* start Input records *

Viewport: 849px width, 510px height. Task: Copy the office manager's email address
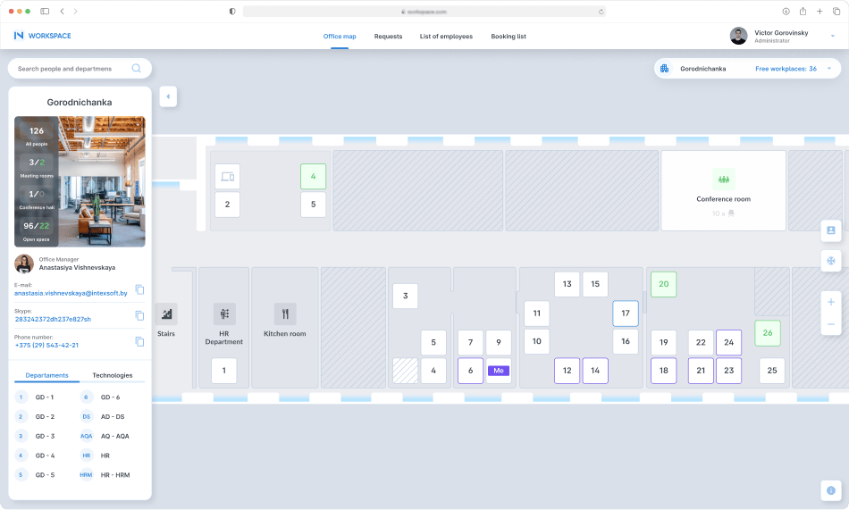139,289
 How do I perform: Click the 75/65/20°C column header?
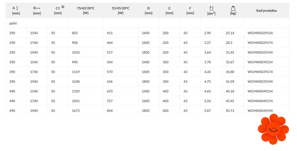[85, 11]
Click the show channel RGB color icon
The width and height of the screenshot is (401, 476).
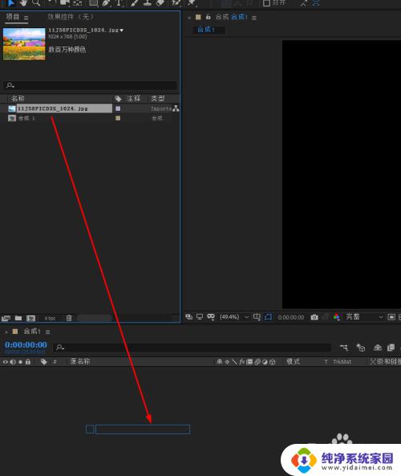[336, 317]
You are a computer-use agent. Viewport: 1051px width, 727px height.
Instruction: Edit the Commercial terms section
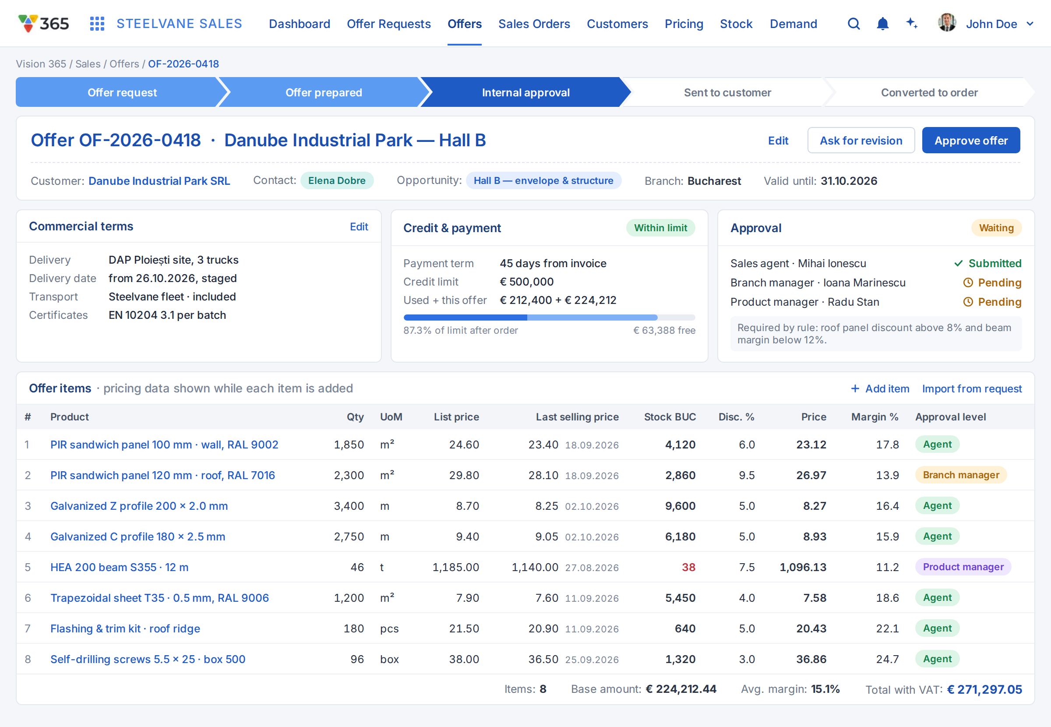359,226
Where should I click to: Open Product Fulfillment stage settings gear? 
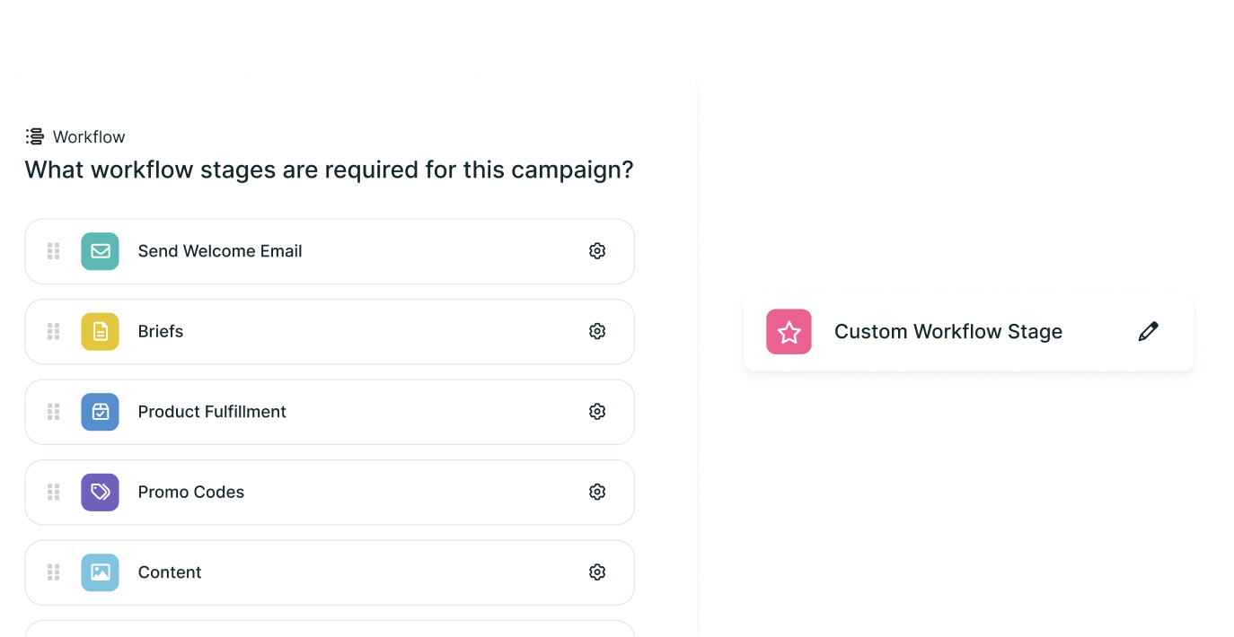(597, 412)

* end Input records *

* _Task objective_
Output each line of the data above verbatim, leaving out the pictures.

* _Answer to the exercise_
Viewport: 849px width, 510px height. Task: Copy the office manager's email address
139,289
 How do I perform: Click the 75/65/20°C column header?
[85, 11]
Click the show channel RGB color icon
The width and height of the screenshot is (401, 476).
[336, 317]
You are a computer-use agent. Viewport: 1051px width, 727px height.
Instruction: Edit the Commercial terms section
359,226
Where should I click to: Open Product Fulfillment stage settings gear? 
(597, 412)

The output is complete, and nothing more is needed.